### ENTRIES SHOWN
__________

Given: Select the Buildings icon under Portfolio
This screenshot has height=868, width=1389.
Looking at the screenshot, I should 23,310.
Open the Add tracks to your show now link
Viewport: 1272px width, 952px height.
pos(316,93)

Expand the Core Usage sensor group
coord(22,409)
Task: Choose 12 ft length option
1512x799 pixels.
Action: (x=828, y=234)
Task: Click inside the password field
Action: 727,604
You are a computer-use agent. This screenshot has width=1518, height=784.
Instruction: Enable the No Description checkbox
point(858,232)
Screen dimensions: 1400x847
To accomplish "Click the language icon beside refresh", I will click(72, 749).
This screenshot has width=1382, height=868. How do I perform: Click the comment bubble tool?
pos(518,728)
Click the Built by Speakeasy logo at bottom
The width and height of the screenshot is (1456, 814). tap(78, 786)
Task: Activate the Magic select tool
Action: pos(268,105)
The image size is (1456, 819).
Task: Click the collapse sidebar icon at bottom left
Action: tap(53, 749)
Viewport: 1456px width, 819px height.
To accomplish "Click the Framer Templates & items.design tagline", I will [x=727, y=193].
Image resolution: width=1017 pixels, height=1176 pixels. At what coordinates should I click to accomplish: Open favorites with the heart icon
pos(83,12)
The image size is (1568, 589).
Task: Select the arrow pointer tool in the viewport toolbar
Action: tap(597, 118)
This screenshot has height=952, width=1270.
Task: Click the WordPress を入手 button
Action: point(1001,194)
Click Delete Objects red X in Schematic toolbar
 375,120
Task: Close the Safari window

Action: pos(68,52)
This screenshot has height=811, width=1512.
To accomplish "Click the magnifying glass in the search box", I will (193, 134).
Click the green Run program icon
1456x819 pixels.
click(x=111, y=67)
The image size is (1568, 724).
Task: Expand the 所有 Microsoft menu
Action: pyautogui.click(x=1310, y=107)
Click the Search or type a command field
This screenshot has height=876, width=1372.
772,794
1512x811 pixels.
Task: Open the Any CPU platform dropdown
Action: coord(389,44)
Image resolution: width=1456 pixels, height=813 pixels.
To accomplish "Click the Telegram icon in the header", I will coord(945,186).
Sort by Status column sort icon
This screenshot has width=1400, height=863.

__________

### WHAT TO DO
May I have the entries returned exactly, with every line in place?

### THE COMPLETED TASK
Given: Select the Buildings icon under Portfolio
This screenshot has height=868, width=1389.
Looking at the screenshot, I should 23,310.
Open the Add tracks to your show now link
Viewport: 1272px width, 952px height.
pos(316,93)

Expand the Core Usage sensor group
coord(22,409)
Task: Choose 12 ft length option
1512x799 pixels.
Action: (x=828, y=234)
Task: Click inside the password field
Action: 727,604
You are a computer-use agent. This screenshot has width=1518, height=784.
Instruction: Enable the No Description checkbox
point(858,232)
Screen dimensions: 1400x847
To accomplish "Click the language icon beside refresh", I will click(72, 749).
This screenshot has width=1382, height=868. How do I perform: Click the comment bubble tool?
pos(518,728)
Click the Built by Speakeasy logo at bottom
The width and height of the screenshot is (1456, 814). tap(78, 786)
Task: Activate the Magic select tool
Action: pos(268,105)
The image size is (1456, 819).
Task: Click the collapse sidebar icon at bottom left
Action: tap(53, 749)
Viewport: 1456px width, 819px height.
To accomplish "Click the Framer Templates & items.design tagline", I will [x=727, y=193].
Image resolution: width=1017 pixels, height=1176 pixels. At what coordinates should I click to accomplish: Open favorites with the heart icon
pos(83,12)
The image size is (1568, 589).
Task: Select the arrow pointer tool in the viewport toolbar
Action: tap(597, 118)
This screenshot has height=952, width=1270.
Task: Click the WordPress を入手 button
Action: point(1001,194)
Click Delete Objects red X in Schematic toolbar
 375,120
Task: Close the Safari window

Action: pos(68,52)
This screenshot has height=811, width=1512.
To accomplish "Click the magnifying glass in the search box", I will (193, 134).
Click the green Run program icon
1456x819 pixels.
click(x=111, y=67)
The image size is (1568, 724).
Task: Expand the 所有 Microsoft menu
Action: pyautogui.click(x=1310, y=107)
Click the Search or type a command field
This screenshot has height=876, width=1372.
772,794
1512x811 pixels.
Task: Open the Any CPU platform dropdown
Action: coord(389,44)
Image resolution: width=1456 pixels, height=813 pixels.
To accomplish "Click the Telegram icon in the header", I will coord(945,186).
Sort by Status column sort icon
This screenshot has width=1400, height=863.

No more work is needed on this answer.